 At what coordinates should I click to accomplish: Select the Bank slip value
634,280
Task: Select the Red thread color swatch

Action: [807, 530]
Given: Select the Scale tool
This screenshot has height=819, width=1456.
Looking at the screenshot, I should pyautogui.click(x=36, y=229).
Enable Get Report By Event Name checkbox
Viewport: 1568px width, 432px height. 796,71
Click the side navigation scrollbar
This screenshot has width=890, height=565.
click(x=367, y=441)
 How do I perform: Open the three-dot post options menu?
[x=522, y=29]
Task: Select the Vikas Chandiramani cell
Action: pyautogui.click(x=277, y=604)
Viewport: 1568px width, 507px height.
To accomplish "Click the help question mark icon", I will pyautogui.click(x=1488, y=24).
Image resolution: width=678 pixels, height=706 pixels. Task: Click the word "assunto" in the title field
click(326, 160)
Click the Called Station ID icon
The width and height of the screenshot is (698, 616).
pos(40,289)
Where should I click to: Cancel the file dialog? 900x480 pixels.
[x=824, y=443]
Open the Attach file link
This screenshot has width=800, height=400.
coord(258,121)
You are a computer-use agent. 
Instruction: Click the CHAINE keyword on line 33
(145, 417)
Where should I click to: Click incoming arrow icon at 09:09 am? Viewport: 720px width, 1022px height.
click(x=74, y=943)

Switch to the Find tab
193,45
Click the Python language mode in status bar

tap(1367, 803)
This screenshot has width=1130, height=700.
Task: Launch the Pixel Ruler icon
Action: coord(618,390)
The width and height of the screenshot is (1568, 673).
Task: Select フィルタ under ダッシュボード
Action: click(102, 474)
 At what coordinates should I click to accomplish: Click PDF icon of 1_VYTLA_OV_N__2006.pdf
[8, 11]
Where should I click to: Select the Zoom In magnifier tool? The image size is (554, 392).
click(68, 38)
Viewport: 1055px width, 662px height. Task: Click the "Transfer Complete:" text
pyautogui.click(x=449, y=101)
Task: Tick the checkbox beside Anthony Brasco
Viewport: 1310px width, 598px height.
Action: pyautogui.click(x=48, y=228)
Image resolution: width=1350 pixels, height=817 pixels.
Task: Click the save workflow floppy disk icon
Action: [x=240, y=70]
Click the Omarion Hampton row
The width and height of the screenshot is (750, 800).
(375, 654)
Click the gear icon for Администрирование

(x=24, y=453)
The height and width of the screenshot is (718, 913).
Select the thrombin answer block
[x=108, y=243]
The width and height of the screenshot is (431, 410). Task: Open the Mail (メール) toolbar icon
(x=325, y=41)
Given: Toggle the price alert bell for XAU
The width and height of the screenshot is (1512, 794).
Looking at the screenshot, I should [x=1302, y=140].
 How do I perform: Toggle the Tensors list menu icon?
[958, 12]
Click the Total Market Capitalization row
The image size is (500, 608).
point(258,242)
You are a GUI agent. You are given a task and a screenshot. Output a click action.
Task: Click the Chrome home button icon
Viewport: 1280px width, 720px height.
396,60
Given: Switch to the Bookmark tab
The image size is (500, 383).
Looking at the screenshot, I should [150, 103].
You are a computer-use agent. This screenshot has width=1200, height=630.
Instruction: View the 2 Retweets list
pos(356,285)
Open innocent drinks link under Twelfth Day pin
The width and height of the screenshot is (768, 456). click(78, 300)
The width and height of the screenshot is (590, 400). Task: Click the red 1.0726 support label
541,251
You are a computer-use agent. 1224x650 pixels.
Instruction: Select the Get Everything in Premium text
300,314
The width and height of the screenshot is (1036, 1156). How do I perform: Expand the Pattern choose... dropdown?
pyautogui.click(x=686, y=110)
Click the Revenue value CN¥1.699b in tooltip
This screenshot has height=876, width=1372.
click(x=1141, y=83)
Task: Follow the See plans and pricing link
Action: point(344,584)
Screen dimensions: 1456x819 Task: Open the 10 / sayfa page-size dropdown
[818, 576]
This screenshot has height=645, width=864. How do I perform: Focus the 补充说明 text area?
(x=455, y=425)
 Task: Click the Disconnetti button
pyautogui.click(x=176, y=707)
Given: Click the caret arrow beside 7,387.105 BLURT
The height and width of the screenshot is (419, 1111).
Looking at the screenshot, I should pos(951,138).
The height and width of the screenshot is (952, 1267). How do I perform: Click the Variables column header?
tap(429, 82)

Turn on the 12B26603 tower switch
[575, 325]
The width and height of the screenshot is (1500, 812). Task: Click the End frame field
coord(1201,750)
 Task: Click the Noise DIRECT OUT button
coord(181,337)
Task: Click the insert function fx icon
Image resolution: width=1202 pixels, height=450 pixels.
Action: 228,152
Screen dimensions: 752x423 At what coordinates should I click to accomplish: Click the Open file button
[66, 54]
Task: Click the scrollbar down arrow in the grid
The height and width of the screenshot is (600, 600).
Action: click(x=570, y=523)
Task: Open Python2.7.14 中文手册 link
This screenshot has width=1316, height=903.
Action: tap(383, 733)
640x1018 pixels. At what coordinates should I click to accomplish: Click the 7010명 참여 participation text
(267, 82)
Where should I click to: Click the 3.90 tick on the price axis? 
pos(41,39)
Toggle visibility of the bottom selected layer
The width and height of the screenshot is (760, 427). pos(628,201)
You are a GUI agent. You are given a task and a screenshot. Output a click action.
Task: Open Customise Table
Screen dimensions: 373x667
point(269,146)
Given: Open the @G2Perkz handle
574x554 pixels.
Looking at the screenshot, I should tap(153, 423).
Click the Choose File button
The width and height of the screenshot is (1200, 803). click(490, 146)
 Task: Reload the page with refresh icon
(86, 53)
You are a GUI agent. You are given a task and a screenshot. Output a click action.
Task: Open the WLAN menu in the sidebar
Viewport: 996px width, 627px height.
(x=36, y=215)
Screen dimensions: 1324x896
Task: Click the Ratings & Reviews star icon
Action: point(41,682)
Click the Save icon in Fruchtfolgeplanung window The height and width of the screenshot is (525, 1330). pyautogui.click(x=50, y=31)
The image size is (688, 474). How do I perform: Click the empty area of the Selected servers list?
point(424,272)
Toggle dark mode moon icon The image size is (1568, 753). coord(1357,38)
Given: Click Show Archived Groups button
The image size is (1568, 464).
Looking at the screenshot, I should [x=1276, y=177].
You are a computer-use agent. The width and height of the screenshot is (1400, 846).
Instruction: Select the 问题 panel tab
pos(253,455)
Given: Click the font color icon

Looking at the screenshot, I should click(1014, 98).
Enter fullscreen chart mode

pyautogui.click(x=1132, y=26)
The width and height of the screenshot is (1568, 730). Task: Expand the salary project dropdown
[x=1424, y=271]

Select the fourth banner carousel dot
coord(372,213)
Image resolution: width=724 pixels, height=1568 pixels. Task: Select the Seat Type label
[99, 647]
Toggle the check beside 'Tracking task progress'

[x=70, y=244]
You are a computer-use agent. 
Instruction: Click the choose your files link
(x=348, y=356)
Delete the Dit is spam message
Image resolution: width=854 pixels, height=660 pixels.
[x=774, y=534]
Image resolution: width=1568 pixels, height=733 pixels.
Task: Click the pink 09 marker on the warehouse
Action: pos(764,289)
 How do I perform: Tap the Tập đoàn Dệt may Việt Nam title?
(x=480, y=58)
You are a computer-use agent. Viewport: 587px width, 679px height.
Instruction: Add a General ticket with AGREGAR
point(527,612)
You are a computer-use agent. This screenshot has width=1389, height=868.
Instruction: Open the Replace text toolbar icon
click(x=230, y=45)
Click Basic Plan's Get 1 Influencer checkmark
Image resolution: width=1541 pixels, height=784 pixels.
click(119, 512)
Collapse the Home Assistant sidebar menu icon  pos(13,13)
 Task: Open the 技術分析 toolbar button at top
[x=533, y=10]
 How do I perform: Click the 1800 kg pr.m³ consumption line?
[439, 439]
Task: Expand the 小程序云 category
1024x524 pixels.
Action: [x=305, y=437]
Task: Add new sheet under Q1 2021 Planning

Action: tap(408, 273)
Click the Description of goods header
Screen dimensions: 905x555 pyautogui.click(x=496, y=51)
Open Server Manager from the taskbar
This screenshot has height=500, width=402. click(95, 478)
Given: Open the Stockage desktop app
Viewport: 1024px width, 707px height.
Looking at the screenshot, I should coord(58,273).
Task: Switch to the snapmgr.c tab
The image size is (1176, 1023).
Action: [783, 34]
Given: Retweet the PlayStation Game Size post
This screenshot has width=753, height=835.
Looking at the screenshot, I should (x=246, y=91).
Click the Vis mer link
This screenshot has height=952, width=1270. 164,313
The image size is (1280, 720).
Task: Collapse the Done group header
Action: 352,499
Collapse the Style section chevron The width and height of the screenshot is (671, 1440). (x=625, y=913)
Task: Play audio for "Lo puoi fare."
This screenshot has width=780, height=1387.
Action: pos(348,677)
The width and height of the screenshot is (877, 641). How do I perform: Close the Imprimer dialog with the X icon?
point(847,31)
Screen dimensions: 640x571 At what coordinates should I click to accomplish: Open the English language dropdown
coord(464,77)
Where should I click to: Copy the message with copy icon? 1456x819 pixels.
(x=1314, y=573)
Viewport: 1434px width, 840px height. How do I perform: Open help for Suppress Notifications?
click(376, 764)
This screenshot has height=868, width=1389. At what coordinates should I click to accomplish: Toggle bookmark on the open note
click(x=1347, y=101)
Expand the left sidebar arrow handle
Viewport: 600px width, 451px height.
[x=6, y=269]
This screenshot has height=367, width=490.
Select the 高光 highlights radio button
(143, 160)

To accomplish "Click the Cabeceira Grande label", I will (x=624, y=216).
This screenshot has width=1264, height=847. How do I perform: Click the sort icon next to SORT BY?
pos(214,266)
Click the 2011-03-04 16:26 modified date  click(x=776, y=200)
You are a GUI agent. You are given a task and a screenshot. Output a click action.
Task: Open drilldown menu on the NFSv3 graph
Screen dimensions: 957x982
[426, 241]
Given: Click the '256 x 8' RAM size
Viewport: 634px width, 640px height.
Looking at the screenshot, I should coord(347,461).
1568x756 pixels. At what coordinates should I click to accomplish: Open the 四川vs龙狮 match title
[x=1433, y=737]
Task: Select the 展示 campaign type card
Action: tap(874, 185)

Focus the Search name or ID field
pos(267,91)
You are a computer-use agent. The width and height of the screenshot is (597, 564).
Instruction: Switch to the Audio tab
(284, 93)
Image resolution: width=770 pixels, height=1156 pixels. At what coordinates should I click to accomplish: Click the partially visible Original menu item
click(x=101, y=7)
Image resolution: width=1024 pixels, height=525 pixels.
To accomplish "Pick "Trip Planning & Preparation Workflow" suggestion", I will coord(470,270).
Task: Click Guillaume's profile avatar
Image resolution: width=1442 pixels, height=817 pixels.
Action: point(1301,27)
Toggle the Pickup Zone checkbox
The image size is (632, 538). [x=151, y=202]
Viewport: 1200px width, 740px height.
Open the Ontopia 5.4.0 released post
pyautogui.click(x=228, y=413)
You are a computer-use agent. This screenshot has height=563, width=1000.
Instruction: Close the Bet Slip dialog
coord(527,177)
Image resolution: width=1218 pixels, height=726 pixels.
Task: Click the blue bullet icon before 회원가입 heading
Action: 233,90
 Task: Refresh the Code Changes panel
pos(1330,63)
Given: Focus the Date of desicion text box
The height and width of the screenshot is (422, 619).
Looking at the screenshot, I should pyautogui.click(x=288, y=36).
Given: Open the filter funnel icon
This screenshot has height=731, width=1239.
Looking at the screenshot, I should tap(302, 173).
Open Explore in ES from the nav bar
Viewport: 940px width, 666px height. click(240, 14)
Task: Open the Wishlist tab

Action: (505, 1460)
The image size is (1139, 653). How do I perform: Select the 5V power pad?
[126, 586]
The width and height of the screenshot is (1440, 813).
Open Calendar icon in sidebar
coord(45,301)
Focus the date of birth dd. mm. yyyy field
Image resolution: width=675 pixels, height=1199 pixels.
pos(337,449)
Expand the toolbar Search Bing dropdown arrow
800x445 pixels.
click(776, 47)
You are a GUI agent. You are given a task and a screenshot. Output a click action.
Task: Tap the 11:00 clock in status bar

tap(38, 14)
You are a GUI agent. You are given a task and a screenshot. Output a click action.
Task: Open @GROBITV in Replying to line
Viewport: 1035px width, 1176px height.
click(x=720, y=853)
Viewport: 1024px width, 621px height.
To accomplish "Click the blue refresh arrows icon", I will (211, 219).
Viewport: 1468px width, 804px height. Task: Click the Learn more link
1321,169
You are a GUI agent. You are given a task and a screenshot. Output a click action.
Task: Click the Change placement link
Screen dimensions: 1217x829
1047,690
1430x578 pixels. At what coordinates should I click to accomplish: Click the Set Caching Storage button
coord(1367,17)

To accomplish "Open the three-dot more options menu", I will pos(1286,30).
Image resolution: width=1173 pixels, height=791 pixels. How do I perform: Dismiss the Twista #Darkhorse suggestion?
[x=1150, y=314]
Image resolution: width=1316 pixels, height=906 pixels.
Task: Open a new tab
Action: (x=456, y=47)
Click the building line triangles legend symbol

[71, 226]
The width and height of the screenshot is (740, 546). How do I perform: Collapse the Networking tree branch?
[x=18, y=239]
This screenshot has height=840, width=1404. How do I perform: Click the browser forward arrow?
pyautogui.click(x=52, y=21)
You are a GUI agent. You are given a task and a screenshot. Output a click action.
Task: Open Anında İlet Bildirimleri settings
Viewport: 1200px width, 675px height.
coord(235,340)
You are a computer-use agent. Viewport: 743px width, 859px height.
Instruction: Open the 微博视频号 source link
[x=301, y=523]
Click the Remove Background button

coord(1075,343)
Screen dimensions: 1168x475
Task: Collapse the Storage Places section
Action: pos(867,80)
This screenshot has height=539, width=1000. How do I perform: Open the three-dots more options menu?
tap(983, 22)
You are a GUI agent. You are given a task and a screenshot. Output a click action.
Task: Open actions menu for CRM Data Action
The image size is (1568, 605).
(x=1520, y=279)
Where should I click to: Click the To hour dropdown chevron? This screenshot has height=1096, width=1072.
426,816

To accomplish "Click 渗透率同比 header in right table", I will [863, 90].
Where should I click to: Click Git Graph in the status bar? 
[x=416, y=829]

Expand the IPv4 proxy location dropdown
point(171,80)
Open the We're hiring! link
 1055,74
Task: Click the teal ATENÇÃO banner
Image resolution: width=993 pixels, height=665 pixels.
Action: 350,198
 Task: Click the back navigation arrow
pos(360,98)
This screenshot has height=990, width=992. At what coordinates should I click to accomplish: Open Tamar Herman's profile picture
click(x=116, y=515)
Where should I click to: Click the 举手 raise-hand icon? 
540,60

- TASK GOAL
Pull out the records word for word from their first line through the line that contains "click(x=367, y=441)", including both of those lines.

- RESULT OF THE TASK
 At what coordinates should I click to accomplish: Select the Bank slip value
634,280
Task: Select the Red thread color swatch

Action: [807, 530]
Given: Select the Scale tool
This screenshot has height=819, width=1456.
Looking at the screenshot, I should pyautogui.click(x=36, y=229).
Enable Get Report By Event Name checkbox
Viewport: 1568px width, 432px height. 796,71
Click the side navigation scrollbar
This screenshot has width=890, height=565.
click(x=367, y=441)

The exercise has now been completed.